(Extracted entries Opens)

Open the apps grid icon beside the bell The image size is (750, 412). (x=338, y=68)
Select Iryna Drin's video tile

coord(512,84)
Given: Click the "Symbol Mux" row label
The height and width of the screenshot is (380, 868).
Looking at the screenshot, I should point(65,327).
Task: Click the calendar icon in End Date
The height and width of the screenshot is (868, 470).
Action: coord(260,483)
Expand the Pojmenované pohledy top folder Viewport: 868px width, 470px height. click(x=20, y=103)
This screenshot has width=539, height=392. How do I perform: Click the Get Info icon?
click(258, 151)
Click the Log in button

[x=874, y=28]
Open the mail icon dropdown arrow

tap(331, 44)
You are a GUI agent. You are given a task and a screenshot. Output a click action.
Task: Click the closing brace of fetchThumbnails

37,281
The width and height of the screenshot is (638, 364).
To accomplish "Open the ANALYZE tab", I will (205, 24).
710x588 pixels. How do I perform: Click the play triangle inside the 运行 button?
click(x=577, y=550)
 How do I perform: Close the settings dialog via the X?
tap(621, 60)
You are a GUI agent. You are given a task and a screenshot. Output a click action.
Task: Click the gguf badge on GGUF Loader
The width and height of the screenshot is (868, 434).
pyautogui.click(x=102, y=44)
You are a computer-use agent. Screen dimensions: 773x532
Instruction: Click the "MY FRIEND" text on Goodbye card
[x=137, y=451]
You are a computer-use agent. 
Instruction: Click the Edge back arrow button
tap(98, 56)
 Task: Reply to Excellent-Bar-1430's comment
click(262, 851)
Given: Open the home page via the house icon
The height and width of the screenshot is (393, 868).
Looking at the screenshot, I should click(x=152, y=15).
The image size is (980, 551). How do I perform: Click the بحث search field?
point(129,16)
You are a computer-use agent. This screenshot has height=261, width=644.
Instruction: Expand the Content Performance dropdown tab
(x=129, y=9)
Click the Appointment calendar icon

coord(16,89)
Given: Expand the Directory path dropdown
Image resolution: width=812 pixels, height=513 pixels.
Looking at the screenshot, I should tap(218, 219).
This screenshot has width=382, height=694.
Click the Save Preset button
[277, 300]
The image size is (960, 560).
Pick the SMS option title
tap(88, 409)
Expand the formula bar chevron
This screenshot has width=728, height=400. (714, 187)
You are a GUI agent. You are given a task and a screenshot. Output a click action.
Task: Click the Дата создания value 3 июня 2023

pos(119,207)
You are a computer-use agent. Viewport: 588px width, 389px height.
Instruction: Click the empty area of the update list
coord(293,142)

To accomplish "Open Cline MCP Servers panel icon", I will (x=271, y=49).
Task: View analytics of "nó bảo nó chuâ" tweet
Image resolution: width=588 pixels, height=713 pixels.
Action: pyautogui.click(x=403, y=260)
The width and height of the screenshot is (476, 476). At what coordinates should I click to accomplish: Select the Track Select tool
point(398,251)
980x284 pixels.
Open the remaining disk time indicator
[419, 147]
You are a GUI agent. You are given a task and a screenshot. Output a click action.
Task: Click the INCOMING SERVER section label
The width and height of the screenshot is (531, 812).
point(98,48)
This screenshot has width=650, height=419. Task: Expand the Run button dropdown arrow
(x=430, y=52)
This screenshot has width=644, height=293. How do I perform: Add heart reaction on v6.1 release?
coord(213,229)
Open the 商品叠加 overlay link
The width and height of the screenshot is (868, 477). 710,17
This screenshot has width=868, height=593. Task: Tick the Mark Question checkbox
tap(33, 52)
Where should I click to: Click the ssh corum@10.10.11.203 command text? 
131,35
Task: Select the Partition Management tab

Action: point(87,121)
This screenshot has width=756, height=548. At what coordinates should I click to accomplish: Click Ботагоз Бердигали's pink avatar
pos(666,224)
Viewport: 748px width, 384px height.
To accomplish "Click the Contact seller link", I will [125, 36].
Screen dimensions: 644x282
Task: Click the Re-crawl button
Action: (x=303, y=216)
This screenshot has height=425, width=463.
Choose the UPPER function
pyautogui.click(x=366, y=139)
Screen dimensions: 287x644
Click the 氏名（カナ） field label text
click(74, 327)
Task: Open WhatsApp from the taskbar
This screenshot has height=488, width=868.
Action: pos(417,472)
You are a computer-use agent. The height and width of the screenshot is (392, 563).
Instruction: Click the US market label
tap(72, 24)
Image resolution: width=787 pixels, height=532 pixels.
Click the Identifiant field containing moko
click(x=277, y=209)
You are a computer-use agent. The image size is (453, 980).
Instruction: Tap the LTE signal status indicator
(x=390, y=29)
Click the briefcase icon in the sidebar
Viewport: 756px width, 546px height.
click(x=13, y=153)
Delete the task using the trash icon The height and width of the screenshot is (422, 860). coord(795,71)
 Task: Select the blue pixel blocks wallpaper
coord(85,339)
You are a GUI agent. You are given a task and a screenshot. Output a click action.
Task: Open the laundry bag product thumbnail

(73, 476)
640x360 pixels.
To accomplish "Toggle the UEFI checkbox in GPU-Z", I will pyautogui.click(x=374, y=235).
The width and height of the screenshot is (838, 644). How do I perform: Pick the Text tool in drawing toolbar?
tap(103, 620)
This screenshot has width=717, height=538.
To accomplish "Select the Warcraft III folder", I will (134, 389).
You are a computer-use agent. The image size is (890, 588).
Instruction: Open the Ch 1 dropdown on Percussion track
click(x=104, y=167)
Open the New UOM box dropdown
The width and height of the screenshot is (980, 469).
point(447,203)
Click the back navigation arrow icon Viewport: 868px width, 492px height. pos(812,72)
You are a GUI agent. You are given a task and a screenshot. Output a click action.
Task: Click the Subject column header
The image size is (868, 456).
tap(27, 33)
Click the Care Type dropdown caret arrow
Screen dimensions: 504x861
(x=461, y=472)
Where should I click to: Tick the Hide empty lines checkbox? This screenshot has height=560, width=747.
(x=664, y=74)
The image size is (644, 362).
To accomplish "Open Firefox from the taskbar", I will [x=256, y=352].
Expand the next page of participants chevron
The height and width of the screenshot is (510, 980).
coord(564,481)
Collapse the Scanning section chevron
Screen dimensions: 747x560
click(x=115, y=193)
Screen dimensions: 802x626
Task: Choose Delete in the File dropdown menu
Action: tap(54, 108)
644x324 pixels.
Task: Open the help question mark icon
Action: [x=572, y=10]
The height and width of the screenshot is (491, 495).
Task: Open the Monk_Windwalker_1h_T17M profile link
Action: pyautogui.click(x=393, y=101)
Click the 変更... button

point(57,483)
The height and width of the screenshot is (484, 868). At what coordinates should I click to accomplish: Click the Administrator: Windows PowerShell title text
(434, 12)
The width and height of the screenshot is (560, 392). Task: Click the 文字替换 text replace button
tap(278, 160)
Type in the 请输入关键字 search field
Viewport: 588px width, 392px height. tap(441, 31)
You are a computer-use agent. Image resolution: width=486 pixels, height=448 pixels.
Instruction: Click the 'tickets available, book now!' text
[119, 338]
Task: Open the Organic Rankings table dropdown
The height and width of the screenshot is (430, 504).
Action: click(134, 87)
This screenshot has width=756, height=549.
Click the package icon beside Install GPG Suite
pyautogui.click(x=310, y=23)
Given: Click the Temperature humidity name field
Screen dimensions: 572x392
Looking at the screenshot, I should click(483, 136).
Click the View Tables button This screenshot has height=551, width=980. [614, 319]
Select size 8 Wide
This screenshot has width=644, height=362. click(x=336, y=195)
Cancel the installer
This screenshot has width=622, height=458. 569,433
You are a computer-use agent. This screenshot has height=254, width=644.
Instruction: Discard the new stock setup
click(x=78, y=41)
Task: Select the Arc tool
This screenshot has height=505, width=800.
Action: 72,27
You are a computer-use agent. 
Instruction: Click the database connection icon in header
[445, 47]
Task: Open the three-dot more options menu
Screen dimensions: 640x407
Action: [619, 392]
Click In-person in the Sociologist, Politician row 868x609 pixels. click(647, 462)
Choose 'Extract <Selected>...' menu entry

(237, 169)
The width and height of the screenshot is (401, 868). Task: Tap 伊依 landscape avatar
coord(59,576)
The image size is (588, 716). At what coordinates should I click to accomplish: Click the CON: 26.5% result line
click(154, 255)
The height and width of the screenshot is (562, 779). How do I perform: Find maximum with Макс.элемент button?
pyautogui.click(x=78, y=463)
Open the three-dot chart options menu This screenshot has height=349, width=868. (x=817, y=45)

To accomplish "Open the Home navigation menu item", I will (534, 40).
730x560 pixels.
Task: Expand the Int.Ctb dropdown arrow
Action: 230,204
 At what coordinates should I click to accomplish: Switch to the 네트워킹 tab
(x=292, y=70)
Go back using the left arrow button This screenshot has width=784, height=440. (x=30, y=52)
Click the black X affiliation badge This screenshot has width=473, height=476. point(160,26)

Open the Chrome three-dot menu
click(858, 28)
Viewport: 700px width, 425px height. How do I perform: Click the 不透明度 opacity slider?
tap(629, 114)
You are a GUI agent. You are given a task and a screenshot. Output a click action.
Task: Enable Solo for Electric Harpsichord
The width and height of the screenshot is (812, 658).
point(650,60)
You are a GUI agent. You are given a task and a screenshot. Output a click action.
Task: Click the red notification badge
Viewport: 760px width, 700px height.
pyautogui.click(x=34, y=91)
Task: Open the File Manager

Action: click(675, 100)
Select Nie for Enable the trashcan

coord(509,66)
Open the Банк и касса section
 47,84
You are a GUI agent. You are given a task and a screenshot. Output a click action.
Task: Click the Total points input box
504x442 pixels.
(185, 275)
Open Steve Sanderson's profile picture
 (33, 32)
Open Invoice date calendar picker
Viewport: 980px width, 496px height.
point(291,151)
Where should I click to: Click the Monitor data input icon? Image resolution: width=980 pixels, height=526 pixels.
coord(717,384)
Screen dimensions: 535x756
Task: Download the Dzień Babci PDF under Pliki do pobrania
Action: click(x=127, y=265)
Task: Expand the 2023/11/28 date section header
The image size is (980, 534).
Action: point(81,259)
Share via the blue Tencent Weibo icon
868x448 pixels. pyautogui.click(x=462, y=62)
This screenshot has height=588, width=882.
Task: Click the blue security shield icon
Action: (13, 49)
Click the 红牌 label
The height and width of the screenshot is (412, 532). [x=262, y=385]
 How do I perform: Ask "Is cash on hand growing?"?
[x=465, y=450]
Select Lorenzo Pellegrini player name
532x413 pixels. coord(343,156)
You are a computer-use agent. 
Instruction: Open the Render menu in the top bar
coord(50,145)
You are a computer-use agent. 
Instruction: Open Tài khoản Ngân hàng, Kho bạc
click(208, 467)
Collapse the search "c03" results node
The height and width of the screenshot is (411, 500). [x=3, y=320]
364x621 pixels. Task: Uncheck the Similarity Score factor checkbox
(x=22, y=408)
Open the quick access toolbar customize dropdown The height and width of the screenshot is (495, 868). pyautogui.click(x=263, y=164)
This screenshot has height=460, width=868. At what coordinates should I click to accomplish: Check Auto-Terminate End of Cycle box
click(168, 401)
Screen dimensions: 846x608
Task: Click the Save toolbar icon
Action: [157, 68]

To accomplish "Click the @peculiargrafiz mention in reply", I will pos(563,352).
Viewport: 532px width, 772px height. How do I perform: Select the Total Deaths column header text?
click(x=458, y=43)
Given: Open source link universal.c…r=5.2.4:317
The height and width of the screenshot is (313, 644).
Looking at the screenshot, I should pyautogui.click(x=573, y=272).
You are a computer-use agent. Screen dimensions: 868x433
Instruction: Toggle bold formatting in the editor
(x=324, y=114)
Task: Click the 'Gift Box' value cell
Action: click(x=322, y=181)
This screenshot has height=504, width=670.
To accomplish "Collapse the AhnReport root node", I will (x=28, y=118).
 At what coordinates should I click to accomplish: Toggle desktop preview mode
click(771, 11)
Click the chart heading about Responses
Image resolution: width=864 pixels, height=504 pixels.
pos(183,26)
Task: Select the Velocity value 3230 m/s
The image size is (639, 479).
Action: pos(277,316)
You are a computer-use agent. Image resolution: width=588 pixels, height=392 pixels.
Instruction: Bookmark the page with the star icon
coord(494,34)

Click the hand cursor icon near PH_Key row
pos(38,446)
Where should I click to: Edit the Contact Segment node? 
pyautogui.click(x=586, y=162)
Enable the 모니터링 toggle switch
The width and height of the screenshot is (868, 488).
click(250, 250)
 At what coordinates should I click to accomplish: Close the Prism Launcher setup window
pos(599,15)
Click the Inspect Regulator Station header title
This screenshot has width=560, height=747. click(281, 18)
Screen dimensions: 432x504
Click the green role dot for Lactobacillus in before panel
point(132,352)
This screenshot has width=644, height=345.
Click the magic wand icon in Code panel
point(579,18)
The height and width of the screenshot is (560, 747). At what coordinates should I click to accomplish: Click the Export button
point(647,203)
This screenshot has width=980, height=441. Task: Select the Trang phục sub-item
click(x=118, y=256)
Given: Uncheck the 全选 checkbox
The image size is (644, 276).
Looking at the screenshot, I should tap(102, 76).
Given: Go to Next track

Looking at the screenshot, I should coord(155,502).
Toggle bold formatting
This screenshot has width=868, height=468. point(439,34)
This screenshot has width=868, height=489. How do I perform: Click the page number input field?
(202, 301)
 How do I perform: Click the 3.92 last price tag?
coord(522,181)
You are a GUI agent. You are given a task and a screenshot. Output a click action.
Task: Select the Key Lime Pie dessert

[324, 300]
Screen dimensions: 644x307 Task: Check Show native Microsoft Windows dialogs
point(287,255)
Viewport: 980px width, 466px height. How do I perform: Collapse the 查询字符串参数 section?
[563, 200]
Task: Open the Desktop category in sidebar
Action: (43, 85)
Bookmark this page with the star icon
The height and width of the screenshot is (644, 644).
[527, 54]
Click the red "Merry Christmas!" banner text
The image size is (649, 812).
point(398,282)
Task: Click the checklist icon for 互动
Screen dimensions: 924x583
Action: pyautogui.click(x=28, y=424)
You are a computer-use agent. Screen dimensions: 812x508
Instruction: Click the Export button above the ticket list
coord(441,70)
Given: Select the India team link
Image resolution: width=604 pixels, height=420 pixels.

(Extracted entries Closes)

■ Problem:
Every line containing the string "badge" should be pulled from the listing and copied.

■ Task output:
Task: Click the gguf badge on GGUF Loader
Click the black X affiliation badge This screenshot has width=473, height=476. point(160,26)
Task: Click the red notification badge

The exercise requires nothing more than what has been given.